Top of Entries supplied

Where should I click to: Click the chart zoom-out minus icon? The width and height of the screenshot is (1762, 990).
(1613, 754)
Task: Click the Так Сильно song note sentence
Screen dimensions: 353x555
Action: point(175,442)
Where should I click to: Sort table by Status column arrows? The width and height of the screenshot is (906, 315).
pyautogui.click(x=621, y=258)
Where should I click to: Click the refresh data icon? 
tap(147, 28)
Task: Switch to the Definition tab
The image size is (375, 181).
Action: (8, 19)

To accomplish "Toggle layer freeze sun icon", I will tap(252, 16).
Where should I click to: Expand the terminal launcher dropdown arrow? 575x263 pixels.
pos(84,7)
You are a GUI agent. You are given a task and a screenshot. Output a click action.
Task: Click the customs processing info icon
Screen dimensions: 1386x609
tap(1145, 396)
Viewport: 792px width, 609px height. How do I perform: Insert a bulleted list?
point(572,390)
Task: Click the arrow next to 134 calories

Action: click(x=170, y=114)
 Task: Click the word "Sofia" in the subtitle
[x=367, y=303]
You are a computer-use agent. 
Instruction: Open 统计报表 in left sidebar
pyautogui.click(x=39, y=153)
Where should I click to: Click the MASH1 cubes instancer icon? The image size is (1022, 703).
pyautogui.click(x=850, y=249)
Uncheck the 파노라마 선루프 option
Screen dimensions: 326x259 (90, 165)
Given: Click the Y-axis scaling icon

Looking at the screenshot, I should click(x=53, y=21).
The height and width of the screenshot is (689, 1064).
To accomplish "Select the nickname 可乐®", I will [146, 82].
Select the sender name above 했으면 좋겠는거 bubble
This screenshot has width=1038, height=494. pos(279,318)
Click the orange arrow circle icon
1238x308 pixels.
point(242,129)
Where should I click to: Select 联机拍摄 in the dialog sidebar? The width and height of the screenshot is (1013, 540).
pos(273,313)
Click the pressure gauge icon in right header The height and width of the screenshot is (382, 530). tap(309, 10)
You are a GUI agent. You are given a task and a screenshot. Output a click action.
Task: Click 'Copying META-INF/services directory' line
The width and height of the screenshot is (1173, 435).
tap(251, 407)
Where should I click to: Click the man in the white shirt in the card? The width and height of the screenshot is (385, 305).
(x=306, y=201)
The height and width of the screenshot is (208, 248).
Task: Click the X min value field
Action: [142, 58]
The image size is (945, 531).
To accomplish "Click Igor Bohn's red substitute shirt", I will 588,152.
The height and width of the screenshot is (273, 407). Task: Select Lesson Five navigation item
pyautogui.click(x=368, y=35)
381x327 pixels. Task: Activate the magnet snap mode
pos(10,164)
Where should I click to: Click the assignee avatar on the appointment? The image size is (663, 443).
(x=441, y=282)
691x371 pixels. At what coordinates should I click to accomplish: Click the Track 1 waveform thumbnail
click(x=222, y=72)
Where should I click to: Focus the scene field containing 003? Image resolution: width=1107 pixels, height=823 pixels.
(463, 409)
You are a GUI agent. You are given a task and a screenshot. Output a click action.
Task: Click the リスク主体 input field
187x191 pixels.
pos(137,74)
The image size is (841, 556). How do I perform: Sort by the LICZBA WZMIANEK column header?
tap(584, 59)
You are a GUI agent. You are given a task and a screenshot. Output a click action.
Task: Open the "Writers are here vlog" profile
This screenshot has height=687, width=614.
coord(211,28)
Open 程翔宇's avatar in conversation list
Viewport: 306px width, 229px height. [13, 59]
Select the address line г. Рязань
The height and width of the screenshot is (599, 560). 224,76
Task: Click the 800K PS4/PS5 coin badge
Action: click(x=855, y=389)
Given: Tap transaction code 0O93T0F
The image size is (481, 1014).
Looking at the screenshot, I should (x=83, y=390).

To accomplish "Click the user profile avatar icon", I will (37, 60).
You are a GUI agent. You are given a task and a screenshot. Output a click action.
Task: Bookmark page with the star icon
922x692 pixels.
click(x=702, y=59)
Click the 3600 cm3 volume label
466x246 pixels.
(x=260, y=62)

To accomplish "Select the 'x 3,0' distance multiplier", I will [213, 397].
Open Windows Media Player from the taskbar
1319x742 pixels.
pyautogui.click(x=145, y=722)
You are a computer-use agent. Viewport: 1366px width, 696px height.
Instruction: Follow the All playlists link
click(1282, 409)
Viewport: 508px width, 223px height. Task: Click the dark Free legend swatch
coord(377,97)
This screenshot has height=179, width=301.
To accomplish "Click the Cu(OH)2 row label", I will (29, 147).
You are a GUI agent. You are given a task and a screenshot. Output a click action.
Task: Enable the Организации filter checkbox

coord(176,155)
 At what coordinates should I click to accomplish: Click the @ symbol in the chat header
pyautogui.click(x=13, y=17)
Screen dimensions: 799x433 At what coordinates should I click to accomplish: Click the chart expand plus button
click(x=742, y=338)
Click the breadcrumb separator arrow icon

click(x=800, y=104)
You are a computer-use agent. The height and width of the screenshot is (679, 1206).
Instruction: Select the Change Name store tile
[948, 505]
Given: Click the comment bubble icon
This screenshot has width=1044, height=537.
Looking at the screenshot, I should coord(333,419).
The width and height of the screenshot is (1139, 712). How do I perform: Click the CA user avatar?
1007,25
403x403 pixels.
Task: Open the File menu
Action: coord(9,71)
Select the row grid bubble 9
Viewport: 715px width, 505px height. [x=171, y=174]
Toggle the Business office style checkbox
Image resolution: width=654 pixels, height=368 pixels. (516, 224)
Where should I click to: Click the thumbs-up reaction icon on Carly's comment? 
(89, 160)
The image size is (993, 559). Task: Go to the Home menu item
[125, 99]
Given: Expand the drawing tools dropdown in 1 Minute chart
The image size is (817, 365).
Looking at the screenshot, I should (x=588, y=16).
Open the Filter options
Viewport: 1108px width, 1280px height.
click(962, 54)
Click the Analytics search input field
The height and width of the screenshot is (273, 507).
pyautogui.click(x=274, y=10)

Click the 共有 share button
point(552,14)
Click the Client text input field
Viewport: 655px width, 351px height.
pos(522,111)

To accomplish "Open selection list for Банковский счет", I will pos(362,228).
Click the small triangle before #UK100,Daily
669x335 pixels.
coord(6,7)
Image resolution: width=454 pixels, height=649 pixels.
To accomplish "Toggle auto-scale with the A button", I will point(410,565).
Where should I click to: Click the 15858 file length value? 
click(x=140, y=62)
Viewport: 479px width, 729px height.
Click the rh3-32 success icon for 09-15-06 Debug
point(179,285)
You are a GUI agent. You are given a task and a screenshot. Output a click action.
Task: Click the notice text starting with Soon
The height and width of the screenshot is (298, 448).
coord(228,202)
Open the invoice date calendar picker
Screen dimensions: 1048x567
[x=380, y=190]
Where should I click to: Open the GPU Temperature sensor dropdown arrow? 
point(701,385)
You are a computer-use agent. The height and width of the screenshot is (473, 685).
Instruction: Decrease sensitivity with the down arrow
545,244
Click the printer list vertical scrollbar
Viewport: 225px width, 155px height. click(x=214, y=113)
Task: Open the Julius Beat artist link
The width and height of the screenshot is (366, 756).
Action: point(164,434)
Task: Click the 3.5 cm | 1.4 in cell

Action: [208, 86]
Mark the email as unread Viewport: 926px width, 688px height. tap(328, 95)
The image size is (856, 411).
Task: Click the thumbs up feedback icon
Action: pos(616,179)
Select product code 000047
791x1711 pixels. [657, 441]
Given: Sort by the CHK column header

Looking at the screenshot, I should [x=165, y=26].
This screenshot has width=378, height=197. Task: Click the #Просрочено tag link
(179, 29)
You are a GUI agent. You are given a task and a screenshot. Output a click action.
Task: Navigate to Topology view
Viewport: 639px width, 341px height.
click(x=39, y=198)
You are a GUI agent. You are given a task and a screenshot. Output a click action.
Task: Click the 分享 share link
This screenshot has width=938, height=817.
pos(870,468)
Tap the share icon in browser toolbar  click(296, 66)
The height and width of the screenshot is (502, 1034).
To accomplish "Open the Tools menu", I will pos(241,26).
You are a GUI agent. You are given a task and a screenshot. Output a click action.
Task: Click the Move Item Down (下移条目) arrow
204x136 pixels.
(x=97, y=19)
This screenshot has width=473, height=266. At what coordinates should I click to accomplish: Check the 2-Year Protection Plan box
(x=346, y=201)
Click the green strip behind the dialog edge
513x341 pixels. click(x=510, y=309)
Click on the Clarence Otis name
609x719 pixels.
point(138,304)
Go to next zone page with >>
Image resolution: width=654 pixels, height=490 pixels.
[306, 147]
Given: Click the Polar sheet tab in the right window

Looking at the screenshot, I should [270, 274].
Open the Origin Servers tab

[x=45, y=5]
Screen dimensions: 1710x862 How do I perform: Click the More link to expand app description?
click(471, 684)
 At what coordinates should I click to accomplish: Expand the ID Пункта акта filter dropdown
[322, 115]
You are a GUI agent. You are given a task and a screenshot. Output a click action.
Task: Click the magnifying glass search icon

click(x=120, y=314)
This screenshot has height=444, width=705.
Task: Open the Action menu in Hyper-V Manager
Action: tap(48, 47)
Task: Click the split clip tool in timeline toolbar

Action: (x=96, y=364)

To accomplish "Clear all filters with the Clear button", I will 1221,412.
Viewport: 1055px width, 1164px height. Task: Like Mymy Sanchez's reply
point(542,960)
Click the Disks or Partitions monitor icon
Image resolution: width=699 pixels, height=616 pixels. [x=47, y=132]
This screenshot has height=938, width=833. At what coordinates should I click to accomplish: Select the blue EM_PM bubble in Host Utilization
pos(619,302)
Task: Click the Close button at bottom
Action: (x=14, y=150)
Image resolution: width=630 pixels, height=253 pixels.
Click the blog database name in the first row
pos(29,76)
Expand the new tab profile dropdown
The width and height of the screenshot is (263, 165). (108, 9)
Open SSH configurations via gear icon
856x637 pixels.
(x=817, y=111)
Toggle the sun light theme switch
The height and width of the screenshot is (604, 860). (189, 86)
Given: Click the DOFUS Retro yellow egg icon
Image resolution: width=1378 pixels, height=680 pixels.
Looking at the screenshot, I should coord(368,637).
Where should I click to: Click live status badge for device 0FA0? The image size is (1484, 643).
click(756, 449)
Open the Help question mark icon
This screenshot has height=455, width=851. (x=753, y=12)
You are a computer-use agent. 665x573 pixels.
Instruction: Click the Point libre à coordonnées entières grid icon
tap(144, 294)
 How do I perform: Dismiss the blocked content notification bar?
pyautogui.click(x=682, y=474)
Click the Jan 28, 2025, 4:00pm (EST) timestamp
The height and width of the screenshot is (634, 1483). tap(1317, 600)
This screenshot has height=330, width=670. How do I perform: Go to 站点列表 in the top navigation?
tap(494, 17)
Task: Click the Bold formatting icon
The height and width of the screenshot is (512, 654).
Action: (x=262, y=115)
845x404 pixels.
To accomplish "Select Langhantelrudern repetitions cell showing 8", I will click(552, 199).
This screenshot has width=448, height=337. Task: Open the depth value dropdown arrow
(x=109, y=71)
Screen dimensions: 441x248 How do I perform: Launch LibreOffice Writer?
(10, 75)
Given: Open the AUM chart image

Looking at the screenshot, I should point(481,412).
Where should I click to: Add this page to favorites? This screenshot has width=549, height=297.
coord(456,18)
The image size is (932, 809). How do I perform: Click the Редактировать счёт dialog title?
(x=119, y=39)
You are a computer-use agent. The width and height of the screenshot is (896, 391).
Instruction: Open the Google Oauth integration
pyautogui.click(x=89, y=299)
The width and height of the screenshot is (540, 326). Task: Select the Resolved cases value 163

Bottom of Entries supplied

— Try it —
Using the records above, output exactly the lines from the first through the line that contains "Task: Switch to the Definition tab", with both of those included.

— Solution below —
Where should I click to: Click the chart zoom-out minus icon? The width and height of the screenshot is (1762, 990).
(1613, 754)
Task: Click the Так Сильно song note sentence
Screen dimensions: 353x555
Action: point(175,442)
Where should I click to: Sort table by Status column arrows? The width and height of the screenshot is (906, 315).
pyautogui.click(x=621, y=258)
Where should I click to: Click the refresh data icon? 
tap(147, 28)
Task: Switch to the Definition tab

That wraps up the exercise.